Aan de verdachte is ten laste gelegd dat:
hij op of omstreeks 6 februari 2015 te Schiphol, gemeente Haarlemmermeer aan boord van een luchtvaartuig of op een luchthaven, aangewezen krachtens artikel 52, vierde lid Wet wapens en munitie, één of meer wapens van categorie I, onder 6, te weten een katapult, heeft ingevoerd en/of doorgevoerd en/of voorhanden heeft gehad.
Voor zover in de tenlastelegging taal- en/of schrijffouten voorkomen, zal het hof deze verbeterd lezen. De verdachte wordt daardoor niet in de verdediging geschaad.

Vonnis waarvan beroep

Het vonnis waarvan beroep zal worden vernietigd, omdat het hof tot een andere beslissing komt dan de rechtbank.

Bespreking verweer

De raadsman van de verdachte heeft zich ter terechtzitting in hoger beroep op het standpunt gesteld dat de verdachte dient te worden vrijgesproken van het ten laste gelegde feit, omdat de katapult die de verdachte voorhanden heeft gehad een speelgoedwapen betreft en derhalve valt onder de uitzonderingen van de Wet wapens en munitie.
Dit verweer vindt zijn weerlegging in de bewijsmiddelen. Het dossier bevat een proces-verbaal waarin de bevindingen van het onderzoek van het wapen zijn neergelegd en waarin de verbalisant tot de conclusie komt dat de katapult een voorwerp is in de zin van artikel 2, lid 1, categorie I, onder 6 van de Wet wapens en munitie. De katapult kan, aldus het proces-verbaal, redelijkerwijze in staat worden geacht om ernstig lichamelijk letsel te veroorzaken.
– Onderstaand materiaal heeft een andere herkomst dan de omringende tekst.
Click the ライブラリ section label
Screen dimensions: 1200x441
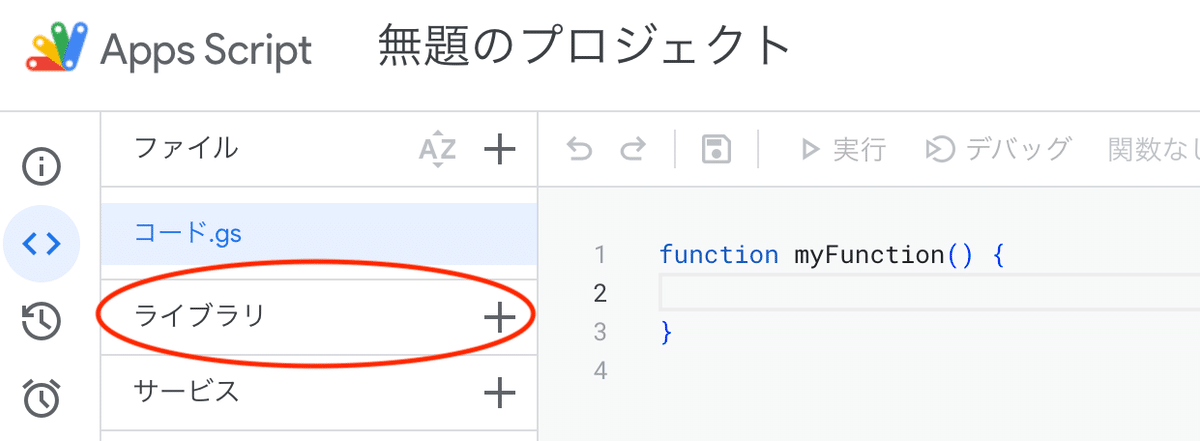[199, 316]
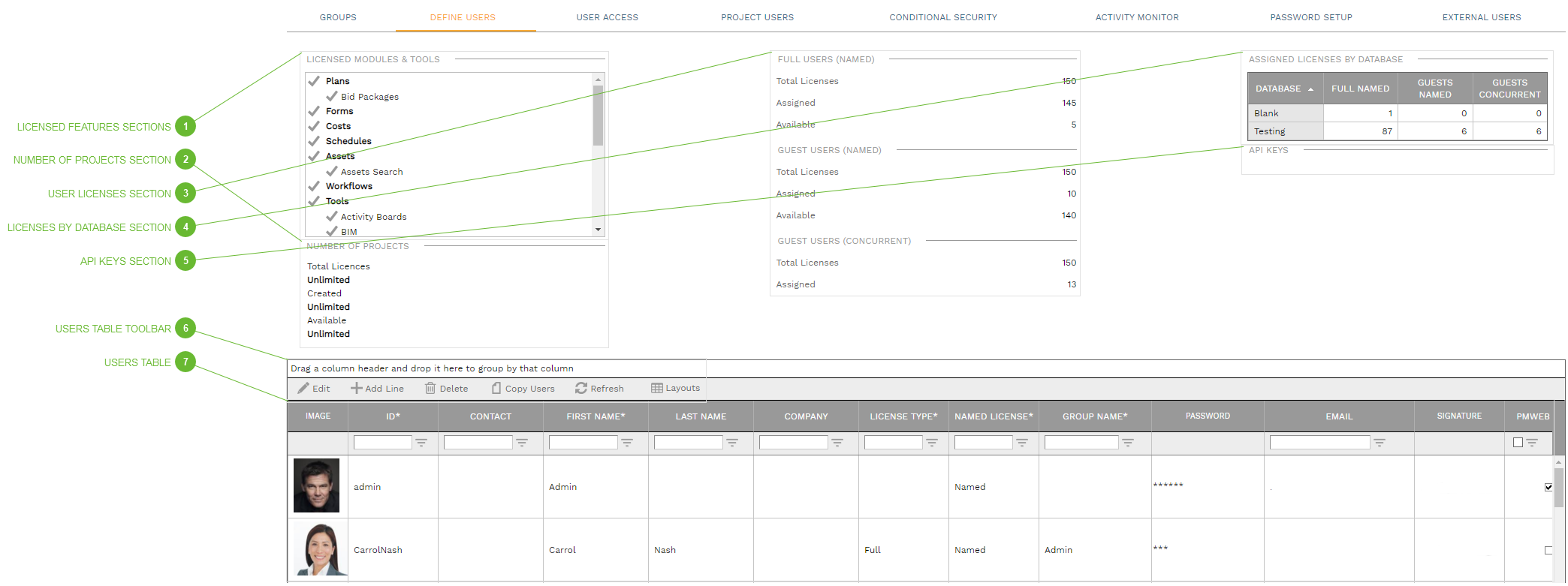Click the First Name filter input field
This screenshot has width=1568, height=586.
[x=583, y=443]
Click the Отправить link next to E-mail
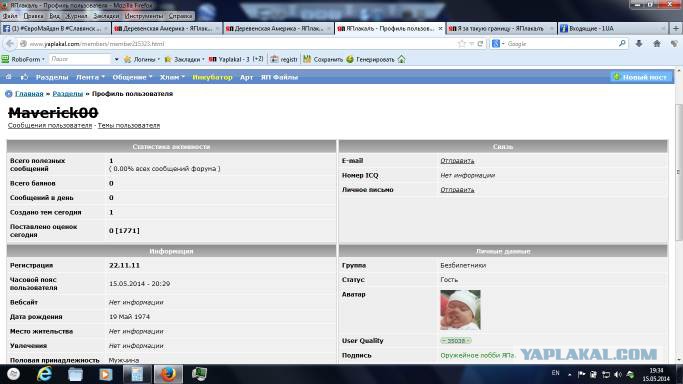 coord(457,161)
Dat de verdachte de katapult heeft meegebracht als speelgoed voor zijn broertje, maakt dit niet anders. Het voorhanden hebben van een dergelijk wapen is op grond van artikel 13 Wet wapens en munitie verboden.
Voor zover beschrijvingen van het voorwerp in het ter zake opgemaakte proces-verbaal niet juist zouden zijn, doen deze niet af aan de constatering van de verbalisant dat hij bij het vastpakken van de katapult, het vastpakken van het stukje leer waardoor dit dubbelgevouwen wordt en het met grote kracht tot diens maximaal uit te trekken lengte uittrekken, voelde dat het elastiek erg sterk was en hij na het loslaten van het stukje leer zag en voelde hoe het elastiek zich met grote kracht ontspande. De verbalisant komt op grond hiervan tot de conclusie dat indien er zich een projectiel in het dichtgevouwen stukje leer had bevonden dit met grote kracht en gerichtheid het stukje leer had verlaten. Dit projectiel kan dan in staat worden geacht het hiervoor genoemde letsel veroorzaken.

Bewezenverklaring

Het hof acht wettig en overtuigend bewezen dat de verdachte het ten laste gelegde heeft begaan, met dien verstande dat:
hij op 6 februari 2015 te Schiphol, gemeente Haarlemmermeer op een luchthaven, aangewezen krachtens artikel 52, vierde lid Wet wapens en munitie, één wapen van categorie I, onder 6, te weten een katapult, voorhanden heeft gehad.
Hetgeen meer of anders is ten laste gelegd, is niet bewezen. De verdachte moet hiervan worden vrijgesproken.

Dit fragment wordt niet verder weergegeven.